Action item: Write every line of the following listing exactly as it reads.

START Listed records

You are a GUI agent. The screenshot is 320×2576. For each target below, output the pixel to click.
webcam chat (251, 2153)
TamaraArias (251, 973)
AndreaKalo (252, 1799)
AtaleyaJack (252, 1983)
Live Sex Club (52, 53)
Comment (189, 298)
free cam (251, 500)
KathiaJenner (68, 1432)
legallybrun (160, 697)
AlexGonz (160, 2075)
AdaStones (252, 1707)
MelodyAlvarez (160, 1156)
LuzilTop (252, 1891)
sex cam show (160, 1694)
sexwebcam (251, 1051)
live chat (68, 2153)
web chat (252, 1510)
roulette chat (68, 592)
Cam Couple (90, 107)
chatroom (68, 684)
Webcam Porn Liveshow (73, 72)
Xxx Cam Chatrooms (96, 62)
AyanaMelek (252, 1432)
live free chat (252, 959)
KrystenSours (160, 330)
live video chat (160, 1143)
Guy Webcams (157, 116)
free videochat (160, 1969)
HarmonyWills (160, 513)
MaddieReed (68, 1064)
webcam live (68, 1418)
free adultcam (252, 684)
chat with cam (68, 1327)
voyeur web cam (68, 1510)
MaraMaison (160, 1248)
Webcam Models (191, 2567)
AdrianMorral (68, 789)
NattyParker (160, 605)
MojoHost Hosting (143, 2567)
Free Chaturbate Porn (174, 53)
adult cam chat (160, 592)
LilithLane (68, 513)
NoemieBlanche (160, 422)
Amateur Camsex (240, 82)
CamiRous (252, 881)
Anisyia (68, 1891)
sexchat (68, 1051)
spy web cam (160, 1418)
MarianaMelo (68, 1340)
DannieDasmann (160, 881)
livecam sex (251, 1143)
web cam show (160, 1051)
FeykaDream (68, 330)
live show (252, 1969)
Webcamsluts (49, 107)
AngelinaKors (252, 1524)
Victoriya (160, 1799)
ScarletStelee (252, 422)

END Listed records

Solved problem:
You are a GUI agent. The screenshot is 320×2576. For each target below, output the pixel to click.
webcam chat (251, 2153)
TamaraArias (251, 973)
AndreaKalo (252, 1799)
AtaleyaJack (252, 1983)
Live Sex Club (52, 53)
Comment (189, 298)
free cam (251, 500)
KathiaJenner (68, 1432)
legallybrun (160, 697)
AlexGonz (160, 2075)
AdaStones (252, 1707)
MelodyAlvarez (160, 1156)
LuzilTop (252, 1891)
sex cam show (160, 1694)
sexwebcam (251, 1051)
live chat (68, 2153)
web chat (252, 1510)
roulette chat (68, 592)
Cam Couple (90, 107)
chatroom (68, 684)
Webcam Porn Liveshow (73, 72)
Xxx Cam Chatrooms (96, 62)
AyanaMelek (252, 1432)
live free chat (252, 959)
KrystenSours (160, 330)
live video chat (160, 1143)
Guy Webcams (157, 116)
free videochat (160, 1969)
HarmonyWills (160, 513)
MaddieReed (68, 1064)
webcam live (68, 1418)
free adultcam (252, 684)
chat with cam (68, 1327)
voyeur web cam (68, 1510)
MaraMaison (160, 1248)
Webcam Models (191, 2567)
AdrianMorral (68, 789)
NattyParker (160, 605)
MojoHost Hosting (143, 2567)
Free Chaturbate Porn (174, 53)
adult cam chat (160, 592)
LilithLane (68, 513)
NoemieBlanche (160, 422)
Amateur Camsex (240, 82)
CamiRous (252, 881)
Anisyia (68, 1891)
sexchat (68, 1051)
spy web cam (160, 1418)
MarianaMelo (68, 1340)
DannieDasmann (160, 881)
livecam sex (251, 1143)
web cam show (160, 1051)
FeykaDream (68, 330)
live show (252, 1969)
Webcamsluts (49, 107)
AngelinaKors (252, 1524)
Victoriya (160, 1799)
ScarletStelee (252, 422)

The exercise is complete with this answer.